> Consegna 1
Secondo il testo sulla famiglia durante l'emergenza, che cosa ha posto al centro il virus?
> Consegna 2
Riprendi il testo sulla famiglia durante l'emergenza e proseguilo dopo la sua ultima frase.

> Testo proposto
---------------

È proprio così. Quello che avevamo dato per scontato, nella corsa frenetica del quotidiano, riappare in tutta la sua concretezza. Il familiare ci chiede di essere visto, guardato e amato, che vuol dire essere messo al primo posto. Il virus, pur nella contingenza inaspettata, ha salvato la famiglia, ha posto al centro l’unica cosa davvero fondamentale della nostra vita.
In un’incessante gara al primo posto fra le strade della metropoli e non solo, all’improvviso ci hanno imposto un secco stop e questo imprevisto ci ha resi più vicini alle cose e alle persone che contano. La lontananza imposta a noi, a famiglie, a fidanzati, ad amici che magari per ragioni lavorative o universitarie si trovavano distanti quando l’emergenza ha irrotto nella nostra vita, ci ha resi impotenti e abbiamo toccato con mano l’umiltà e la piccolezza che ci è propria di fronte a tutto ciò che travalica il nostro desiderio di onnipotenza. Ci ha rimesso al nostro posto.

---------------

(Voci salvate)
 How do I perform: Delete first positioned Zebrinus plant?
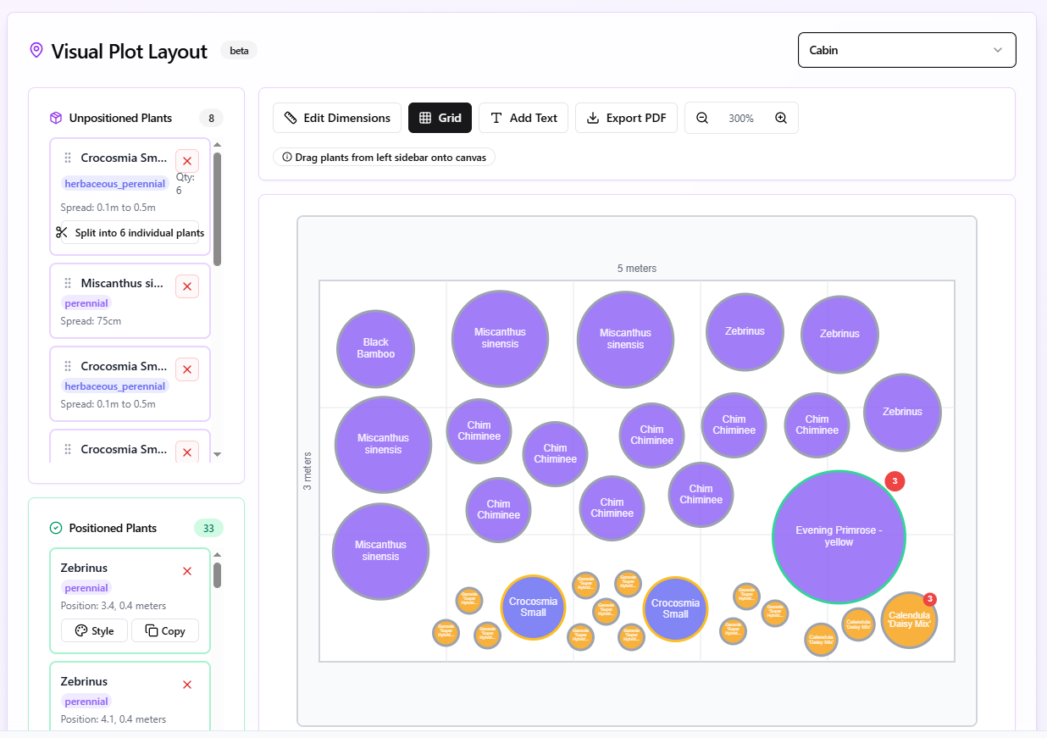(187, 571)
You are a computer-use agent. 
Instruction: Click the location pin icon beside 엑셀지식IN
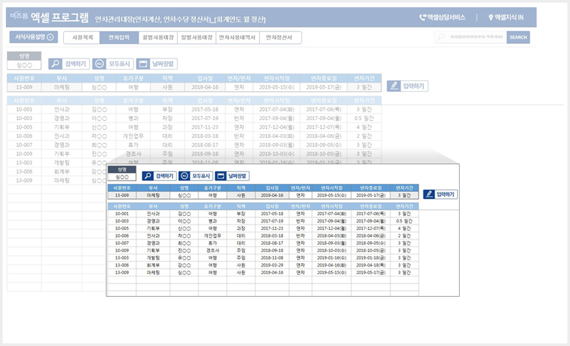click(491, 18)
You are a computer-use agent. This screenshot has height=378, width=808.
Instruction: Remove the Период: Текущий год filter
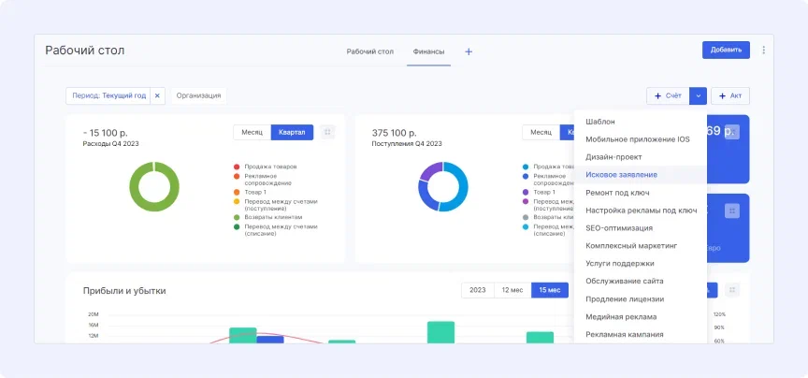point(157,95)
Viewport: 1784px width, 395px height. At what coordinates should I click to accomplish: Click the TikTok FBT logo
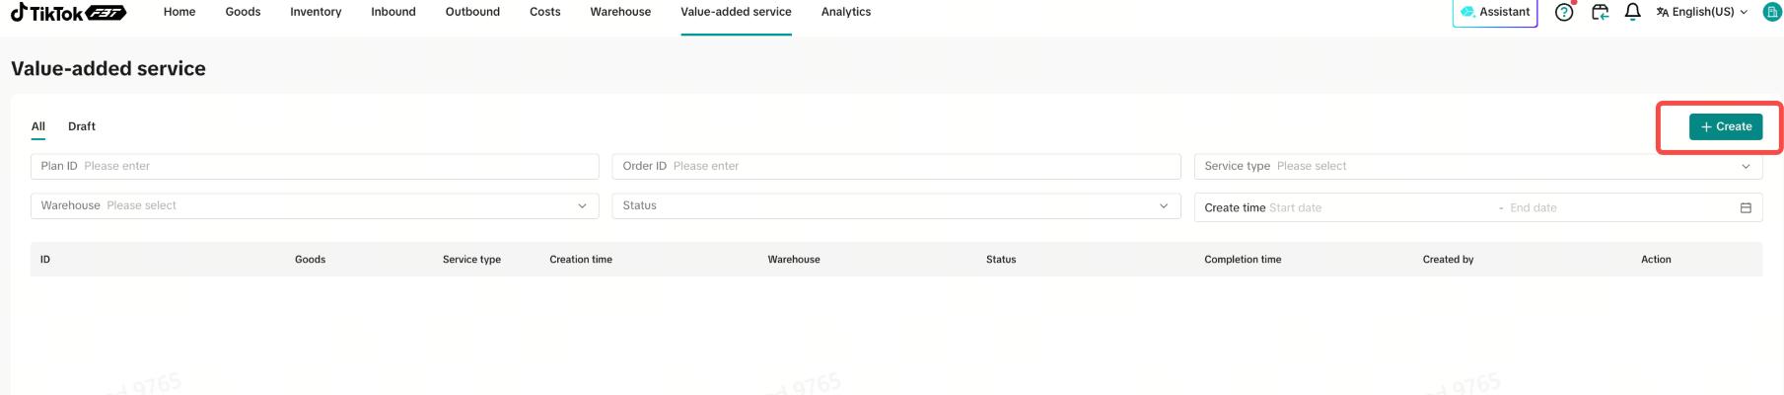point(68,12)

---------------

> Risultato esercizio 1
L'unica cosa davvero fondamentale della nostra vita, cioè la famiglia.

> Risultato esercizio 2
Non però, sia chiaro, per una punizione o per un «debito» che ci portiamo sulle spalle, come scrive l’autore, ma perché possiamo essere capaci di leggere negli eventi della storia, soprattutto in quelli che scombinano le nostre vite, la mano paterna e misericordiosa di Dio.
È vero che «Dio non turba mai la gioia de’ suoi figli, se non per prepararne loro una più certa e più grande» (Alessandro Manzoni).
E in queste settimane tribolate dall’emergenza sanitaria, ha avuto l’effetto rilassante di un profondo abbraccio la preghiera dell’arcivescovo di Milano Mario Delpini di fronte alla Madonnina del Duomo.
Mercoledì 11 marzo, l’arcivescovo è infatti salito sulle terrazze del Duomo per rivolgere a Maria una preghiera di intercessione a salvezza e protezione di Milano e dei suoi cittadini.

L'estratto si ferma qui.